- DESCRIPTION OF THE TASK
Type out the data again, word for word and in full.

..........

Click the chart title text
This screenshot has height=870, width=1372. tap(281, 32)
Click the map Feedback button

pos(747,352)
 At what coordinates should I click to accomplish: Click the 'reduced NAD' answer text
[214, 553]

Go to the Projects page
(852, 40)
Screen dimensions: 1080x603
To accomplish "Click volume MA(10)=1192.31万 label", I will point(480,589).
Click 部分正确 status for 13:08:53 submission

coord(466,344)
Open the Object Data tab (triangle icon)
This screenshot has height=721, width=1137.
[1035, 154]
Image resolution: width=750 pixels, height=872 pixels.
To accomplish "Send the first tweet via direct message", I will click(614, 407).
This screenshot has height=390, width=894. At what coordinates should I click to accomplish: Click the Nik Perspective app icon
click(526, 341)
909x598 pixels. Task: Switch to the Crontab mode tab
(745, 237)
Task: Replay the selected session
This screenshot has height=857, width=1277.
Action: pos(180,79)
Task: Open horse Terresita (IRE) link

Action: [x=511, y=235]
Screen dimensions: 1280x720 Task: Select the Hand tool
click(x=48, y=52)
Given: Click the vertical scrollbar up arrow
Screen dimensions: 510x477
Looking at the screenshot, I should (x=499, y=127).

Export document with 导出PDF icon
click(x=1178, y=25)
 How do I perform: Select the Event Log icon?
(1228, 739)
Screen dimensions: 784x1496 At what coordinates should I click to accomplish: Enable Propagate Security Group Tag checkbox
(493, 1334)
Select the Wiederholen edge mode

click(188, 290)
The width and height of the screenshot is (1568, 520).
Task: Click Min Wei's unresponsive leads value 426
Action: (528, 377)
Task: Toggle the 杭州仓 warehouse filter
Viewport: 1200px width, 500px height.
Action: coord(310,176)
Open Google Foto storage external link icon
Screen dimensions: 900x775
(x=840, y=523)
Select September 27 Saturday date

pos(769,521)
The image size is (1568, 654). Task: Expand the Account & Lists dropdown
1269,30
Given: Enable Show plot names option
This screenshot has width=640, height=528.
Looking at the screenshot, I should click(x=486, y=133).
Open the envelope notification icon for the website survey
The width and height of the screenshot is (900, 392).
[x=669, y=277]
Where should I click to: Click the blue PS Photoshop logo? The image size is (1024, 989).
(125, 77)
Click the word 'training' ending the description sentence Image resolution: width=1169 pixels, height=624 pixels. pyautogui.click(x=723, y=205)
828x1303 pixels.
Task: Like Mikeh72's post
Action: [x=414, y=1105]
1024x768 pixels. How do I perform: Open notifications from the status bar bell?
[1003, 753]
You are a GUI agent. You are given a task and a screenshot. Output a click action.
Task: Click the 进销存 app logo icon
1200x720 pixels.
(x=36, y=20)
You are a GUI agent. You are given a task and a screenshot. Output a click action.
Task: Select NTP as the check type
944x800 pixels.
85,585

..........

- RESPONSE AREA
Click the chart title text
This screenshot has height=870, width=1372. tap(281, 32)
Click the map Feedback button

pos(747,352)
 At what coordinates should I click to accomplish: Click the 'reduced NAD' answer text
[214, 553]

Go to the Projects page
(852, 40)
Screen dimensions: 1080x603
To accomplish "Click volume MA(10)=1192.31万 label", I will point(480,589).
Click 部分正确 status for 13:08:53 submission

coord(466,344)
Open the Object Data tab (triangle icon)
This screenshot has height=721, width=1137.
[1035, 154]
Image resolution: width=750 pixels, height=872 pixels.
To accomplish "Send the first tweet via direct message", I will click(614, 407).
This screenshot has height=390, width=894. At what coordinates should I click to accomplish: Click the Nik Perspective app icon
click(526, 341)
909x598 pixels. Task: Switch to the Crontab mode tab
(745, 237)
Task: Replay the selected session
This screenshot has height=857, width=1277.
Action: pos(180,79)
Task: Open horse Terresita (IRE) link

Action: [x=511, y=235]
Screen dimensions: 1280x720 Task: Select the Hand tool
click(x=48, y=52)
Given: Click the vertical scrollbar up arrow
Screen dimensions: 510x477
Looking at the screenshot, I should (x=499, y=127).

Export document with 导出PDF icon
click(x=1178, y=25)
 How do I perform: Select the Event Log icon?
(1228, 739)
Screen dimensions: 784x1496 At what coordinates should I click to accomplish: Enable Propagate Security Group Tag checkbox
(493, 1334)
Select the Wiederholen edge mode

click(188, 290)
The width and height of the screenshot is (1568, 520).
Task: Click Min Wei's unresponsive leads value 426
Action: (528, 377)
Task: Toggle the 杭州仓 warehouse filter
Viewport: 1200px width, 500px height.
Action: coord(310,176)
Open Google Foto storage external link icon
Screen dimensions: 900x775
(x=840, y=523)
Select September 27 Saturday date

pos(769,521)
The image size is (1568, 654). Task: Expand the Account & Lists dropdown
1269,30
Given: Enable Show plot names option
This screenshot has width=640, height=528.
Looking at the screenshot, I should click(x=486, y=133).
Open the envelope notification icon for the website survey
The width and height of the screenshot is (900, 392).
[x=669, y=277]
Where should I click to: Click the blue PS Photoshop logo? The image size is (1024, 989).
(125, 77)
Click the word 'training' ending the description sentence Image resolution: width=1169 pixels, height=624 pixels. pyautogui.click(x=723, y=205)
828x1303 pixels.
Task: Like Mikeh72's post
Action: [x=414, y=1105]
1024x768 pixels. How do I perform: Open notifications from the status bar bell?
[1003, 753]
You are a GUI agent. You are given a task and a screenshot. Output a click action.
Task: Click the 进销存 app logo icon
1200x720 pixels.
(x=36, y=20)
You are a GUI agent. You are given a task and a screenshot. Output a click action.
Task: Select NTP as the check type
944x800 pixels.
85,585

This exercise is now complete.